Information supplied below:

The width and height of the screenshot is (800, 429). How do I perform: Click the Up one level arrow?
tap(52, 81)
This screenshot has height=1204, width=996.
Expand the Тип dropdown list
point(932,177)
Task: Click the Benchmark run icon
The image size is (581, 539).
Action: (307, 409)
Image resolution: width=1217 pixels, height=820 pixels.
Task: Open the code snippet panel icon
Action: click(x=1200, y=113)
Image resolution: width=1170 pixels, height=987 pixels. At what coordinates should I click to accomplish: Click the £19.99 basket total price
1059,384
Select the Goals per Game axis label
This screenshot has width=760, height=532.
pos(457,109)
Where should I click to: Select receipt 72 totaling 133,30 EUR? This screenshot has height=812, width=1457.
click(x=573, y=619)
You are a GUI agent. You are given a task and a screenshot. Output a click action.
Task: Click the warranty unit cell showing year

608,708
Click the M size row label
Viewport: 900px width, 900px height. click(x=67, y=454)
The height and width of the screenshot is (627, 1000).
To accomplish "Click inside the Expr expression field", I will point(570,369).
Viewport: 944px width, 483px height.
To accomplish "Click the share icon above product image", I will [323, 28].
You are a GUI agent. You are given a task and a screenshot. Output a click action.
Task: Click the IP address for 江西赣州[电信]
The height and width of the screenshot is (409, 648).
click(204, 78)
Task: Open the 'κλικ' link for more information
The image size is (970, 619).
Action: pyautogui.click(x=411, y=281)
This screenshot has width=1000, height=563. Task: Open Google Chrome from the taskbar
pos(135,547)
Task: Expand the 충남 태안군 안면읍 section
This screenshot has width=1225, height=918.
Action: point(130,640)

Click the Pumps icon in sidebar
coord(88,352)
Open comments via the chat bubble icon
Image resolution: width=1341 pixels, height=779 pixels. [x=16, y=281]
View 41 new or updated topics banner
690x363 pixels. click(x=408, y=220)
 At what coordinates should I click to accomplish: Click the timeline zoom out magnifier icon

End of Information supplied.

--- What you are asked to do ---
Each line above should be duplicated without any alteration.

--- Exercise result ---
The width and height of the screenshot is (800, 429). How do I perform: Click the Up one level arrow?
tap(52, 81)
This screenshot has height=1204, width=996.
Expand the Тип dropdown list
point(932,177)
Task: Click the Benchmark run icon
The image size is (581, 539).
Action: (307, 409)
Image resolution: width=1217 pixels, height=820 pixels.
Task: Open the code snippet panel icon
Action: click(x=1200, y=113)
Image resolution: width=1170 pixels, height=987 pixels. At what coordinates should I click to accomplish: Click the £19.99 basket total price
1059,384
Select the Goals per Game axis label
This screenshot has width=760, height=532.
pos(457,109)
Where should I click to: Select receipt 72 totaling 133,30 EUR? This screenshot has height=812, width=1457.
click(x=573, y=619)
You are a GUI agent. You are given a task and a screenshot. Output a click action.
Task: Click the warranty unit cell showing year

608,708
Click the M size row label
Viewport: 900px width, 900px height. click(x=67, y=454)
The height and width of the screenshot is (627, 1000).
To accomplish "Click inside the Expr expression field", I will point(570,369).
Viewport: 944px width, 483px height.
To accomplish "Click the share icon above product image", I will [323, 28].
You are a GUI agent. You are given a task and a screenshot. Output a click action.
Task: Click the IP address for 江西赣州[电信]
The height and width of the screenshot is (409, 648).
click(204, 78)
Task: Open the 'κλικ' link for more information
The image size is (970, 619).
Action: pyautogui.click(x=411, y=281)
This screenshot has width=1000, height=563. Task: Open Google Chrome from the taskbar
pos(135,547)
Task: Expand the 충남 태안군 안면읍 section
This screenshot has width=1225, height=918.
Action: point(130,640)

Click the Pumps icon in sidebar
coord(88,352)
Open comments via the chat bubble icon
Image resolution: width=1341 pixels, height=779 pixels. [x=16, y=281]
View 41 new or updated topics banner
690x363 pixels. click(x=408, y=220)
 At what coordinates should I click to accomplish: Click the timeline zoom out magnifier icon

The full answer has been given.